Collected data entries:
• • • •
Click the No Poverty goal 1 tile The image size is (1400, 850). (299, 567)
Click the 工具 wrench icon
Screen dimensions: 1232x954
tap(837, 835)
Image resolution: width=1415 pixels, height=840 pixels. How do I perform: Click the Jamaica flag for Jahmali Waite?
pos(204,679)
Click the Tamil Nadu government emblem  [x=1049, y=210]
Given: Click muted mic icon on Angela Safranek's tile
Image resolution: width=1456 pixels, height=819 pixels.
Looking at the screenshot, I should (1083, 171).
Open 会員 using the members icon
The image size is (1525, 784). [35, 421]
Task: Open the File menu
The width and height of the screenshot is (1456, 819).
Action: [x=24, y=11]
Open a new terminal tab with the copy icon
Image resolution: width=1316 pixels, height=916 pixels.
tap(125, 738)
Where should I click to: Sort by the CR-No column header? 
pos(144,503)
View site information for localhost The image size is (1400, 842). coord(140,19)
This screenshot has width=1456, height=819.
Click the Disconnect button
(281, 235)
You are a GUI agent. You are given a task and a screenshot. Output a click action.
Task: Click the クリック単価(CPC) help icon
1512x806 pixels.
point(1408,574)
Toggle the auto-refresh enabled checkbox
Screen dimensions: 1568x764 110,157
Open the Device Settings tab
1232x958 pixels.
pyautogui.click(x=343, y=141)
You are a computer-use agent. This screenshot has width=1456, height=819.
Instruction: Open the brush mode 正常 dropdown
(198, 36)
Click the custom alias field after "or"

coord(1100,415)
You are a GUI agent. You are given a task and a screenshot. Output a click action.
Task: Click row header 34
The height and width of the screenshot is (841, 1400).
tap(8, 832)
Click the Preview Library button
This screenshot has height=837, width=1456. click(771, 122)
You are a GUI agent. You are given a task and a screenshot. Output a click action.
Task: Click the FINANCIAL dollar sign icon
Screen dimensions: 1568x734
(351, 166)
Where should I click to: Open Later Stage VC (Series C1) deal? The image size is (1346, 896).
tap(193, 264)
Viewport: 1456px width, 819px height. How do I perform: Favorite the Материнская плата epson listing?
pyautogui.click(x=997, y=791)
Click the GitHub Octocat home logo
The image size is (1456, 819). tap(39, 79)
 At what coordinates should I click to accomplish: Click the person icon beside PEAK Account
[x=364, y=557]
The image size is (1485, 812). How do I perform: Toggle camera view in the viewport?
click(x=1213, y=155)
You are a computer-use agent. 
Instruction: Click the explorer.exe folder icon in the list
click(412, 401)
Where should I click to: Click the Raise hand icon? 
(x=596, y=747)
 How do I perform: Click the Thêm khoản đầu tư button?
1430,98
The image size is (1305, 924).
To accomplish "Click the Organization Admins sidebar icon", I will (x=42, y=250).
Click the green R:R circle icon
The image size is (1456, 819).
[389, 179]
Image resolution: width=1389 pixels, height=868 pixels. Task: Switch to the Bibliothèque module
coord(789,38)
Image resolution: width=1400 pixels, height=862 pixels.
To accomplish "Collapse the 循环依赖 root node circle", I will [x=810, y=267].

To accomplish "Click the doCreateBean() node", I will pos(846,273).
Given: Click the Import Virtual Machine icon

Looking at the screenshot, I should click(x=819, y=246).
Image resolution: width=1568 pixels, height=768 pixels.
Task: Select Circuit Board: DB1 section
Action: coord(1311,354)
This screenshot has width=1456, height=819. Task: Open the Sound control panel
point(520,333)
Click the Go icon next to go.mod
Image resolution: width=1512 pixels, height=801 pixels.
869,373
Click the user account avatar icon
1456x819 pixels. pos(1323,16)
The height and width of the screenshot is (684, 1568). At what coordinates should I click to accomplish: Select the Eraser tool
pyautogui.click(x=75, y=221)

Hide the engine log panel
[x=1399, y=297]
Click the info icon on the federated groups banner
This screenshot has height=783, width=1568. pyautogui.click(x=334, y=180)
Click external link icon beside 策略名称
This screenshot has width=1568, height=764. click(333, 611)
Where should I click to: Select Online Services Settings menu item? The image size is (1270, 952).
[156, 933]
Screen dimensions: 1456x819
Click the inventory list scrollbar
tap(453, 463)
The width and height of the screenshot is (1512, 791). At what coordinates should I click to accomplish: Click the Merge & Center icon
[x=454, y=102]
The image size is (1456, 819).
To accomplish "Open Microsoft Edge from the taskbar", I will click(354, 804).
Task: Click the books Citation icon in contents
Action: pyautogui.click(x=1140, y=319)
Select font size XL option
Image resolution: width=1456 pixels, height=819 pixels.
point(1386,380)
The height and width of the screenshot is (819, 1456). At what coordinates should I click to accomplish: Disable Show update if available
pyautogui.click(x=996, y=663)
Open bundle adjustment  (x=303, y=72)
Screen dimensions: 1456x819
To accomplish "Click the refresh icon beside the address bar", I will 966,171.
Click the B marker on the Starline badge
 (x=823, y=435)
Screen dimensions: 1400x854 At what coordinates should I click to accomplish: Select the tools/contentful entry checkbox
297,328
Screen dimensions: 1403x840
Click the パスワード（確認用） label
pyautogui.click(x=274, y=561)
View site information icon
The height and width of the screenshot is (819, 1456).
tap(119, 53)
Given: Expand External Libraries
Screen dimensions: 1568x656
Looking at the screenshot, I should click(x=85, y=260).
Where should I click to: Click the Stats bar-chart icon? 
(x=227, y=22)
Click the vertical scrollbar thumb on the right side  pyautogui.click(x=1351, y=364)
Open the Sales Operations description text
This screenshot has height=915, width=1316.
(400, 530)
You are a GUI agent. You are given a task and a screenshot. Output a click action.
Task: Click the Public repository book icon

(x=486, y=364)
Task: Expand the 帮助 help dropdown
• • • •
» WHAT THE EXERCISE ASKS
Nothing in the data may be left out; copy every line exactly.

» TASK RESPONSE
Click the No Poverty goal 1 tile The image size is (1400, 850). (299, 567)
Click the 工具 wrench icon
Screen dimensions: 1232x954
tap(837, 835)
Image resolution: width=1415 pixels, height=840 pixels. How do I perform: Click the Jamaica flag for Jahmali Waite?
pos(204,679)
Click the Tamil Nadu government emblem  [x=1049, y=210]
Given: Click muted mic icon on Angela Safranek's tile
Image resolution: width=1456 pixels, height=819 pixels.
Looking at the screenshot, I should (1083, 171).
Open 会員 using the members icon
The image size is (1525, 784). [35, 421]
Task: Open the File menu
The width and height of the screenshot is (1456, 819).
Action: [x=24, y=11]
Open a new terminal tab with the copy icon
Image resolution: width=1316 pixels, height=916 pixels.
tap(125, 738)
Where should I click to: Sort by the CR-No column header? 
pos(144,503)
View site information for localhost The image size is (1400, 842). coord(140,19)
This screenshot has width=1456, height=819.
Click the Disconnect button
(281, 235)
You are a GUI agent. You are given a task and a screenshot. Output a click action.
Task: Click the クリック単価(CPC) help icon
1512x806 pixels.
point(1408,574)
Toggle the auto-refresh enabled checkbox
Screen dimensions: 1568x764 110,157
Open the Device Settings tab
1232x958 pixels.
pyautogui.click(x=343, y=141)
You are a computer-use agent. This screenshot has width=1456, height=819.
Instruction: Open the brush mode 正常 dropdown
(198, 36)
Click the custom alias field after "or"

coord(1100,415)
You are a GUI agent. You are given a task and a screenshot. Output a click action.
Task: Click row header 34
The height and width of the screenshot is (841, 1400).
tap(8, 832)
Click the Preview Library button
This screenshot has height=837, width=1456. click(771, 122)
You are a GUI agent. You are given a task and a screenshot. Output a click action.
Task: Click the FINANCIAL dollar sign icon
Screen dimensions: 1568x734
(351, 166)
Where should I click to: Open Later Stage VC (Series C1) deal? The image size is (1346, 896).
tap(193, 264)
Viewport: 1456px width, 819px height. How do I perform: Favorite the Материнская плата epson listing?
pyautogui.click(x=997, y=791)
Click the GitHub Octocat home logo
The image size is (1456, 819). tap(39, 79)
 At what coordinates should I click to accomplish: Click the person icon beside PEAK Account
[x=364, y=557]
The image size is (1485, 812). How do I perform: Toggle camera view in the viewport?
click(x=1213, y=155)
You are a computer-use agent. 
Instruction: Click the explorer.exe folder icon in the list
click(412, 401)
Where should I click to: Click the Raise hand icon? 
(x=596, y=747)
 How do I perform: Click the Thêm khoản đầu tư button?
1430,98
The image size is (1305, 924).
To accomplish "Click the Organization Admins sidebar icon", I will (x=42, y=250).
Click the green R:R circle icon
The image size is (1456, 819).
[389, 179]
Image resolution: width=1389 pixels, height=868 pixels. Task: Switch to the Bibliothèque module
coord(789,38)
Image resolution: width=1400 pixels, height=862 pixels.
To accomplish "Collapse the 循环依赖 root node circle", I will [x=810, y=267].

To accomplish "Click the doCreateBean() node", I will pos(846,273).
Given: Click the Import Virtual Machine icon

Looking at the screenshot, I should click(x=819, y=246).
Image resolution: width=1568 pixels, height=768 pixels.
Task: Select Circuit Board: DB1 section
Action: coord(1311,354)
This screenshot has width=1456, height=819. Task: Open the Sound control panel
point(520,333)
Click the Go icon next to go.mod
Image resolution: width=1512 pixels, height=801 pixels.
869,373
Click the user account avatar icon
1456x819 pixels. pos(1323,16)
The height and width of the screenshot is (684, 1568). At what coordinates should I click to accomplish: Select the Eraser tool
pyautogui.click(x=75, y=221)

Hide the engine log panel
[x=1399, y=297]
Click the info icon on the federated groups banner
This screenshot has height=783, width=1568. pyautogui.click(x=334, y=180)
Click external link icon beside 策略名称
This screenshot has width=1568, height=764. click(333, 611)
Where should I click to: Select Online Services Settings menu item? The image size is (1270, 952).
[156, 933]
Screen dimensions: 1456x819
Click the inventory list scrollbar
tap(453, 463)
The width and height of the screenshot is (1512, 791). At what coordinates should I click to accomplish: Click the Merge & Center icon
[x=454, y=102]
The image size is (1456, 819).
To accomplish "Open Microsoft Edge from the taskbar", I will click(354, 804).
Task: Click the books Citation icon in contents
Action: pyautogui.click(x=1140, y=319)
Select font size XL option
Image resolution: width=1456 pixels, height=819 pixels.
point(1386,380)
The height and width of the screenshot is (819, 1456). At what coordinates should I click to accomplish: Disable Show update if available
pyautogui.click(x=996, y=663)
Open bundle adjustment  (x=303, y=72)
Screen dimensions: 1456x819
To accomplish "Click the refresh icon beside the address bar", I will 966,171.
Click the B marker on the Starline badge
 (x=823, y=435)
Screen dimensions: 1400x854 At what coordinates should I click to accomplish: Select the tools/contentful entry checkbox
297,328
Screen dimensions: 1403x840
Click the パスワード（確認用） label
pyautogui.click(x=274, y=561)
View site information icon
The height and width of the screenshot is (819, 1456).
tap(119, 53)
Given: Expand External Libraries
Screen dimensions: 1568x656
Looking at the screenshot, I should click(x=85, y=260).
Where should I click to: Click the Stats bar-chart icon? 
(x=227, y=22)
Click the vertical scrollbar thumb on the right side  pyautogui.click(x=1351, y=364)
Open the Sales Operations description text
This screenshot has height=915, width=1316.
(400, 530)
You are a GUI agent. You are given a task and a screenshot. Output a click action.
Task: Click the Public repository book icon

(x=486, y=364)
Task: Expand the 帮助 help dropdown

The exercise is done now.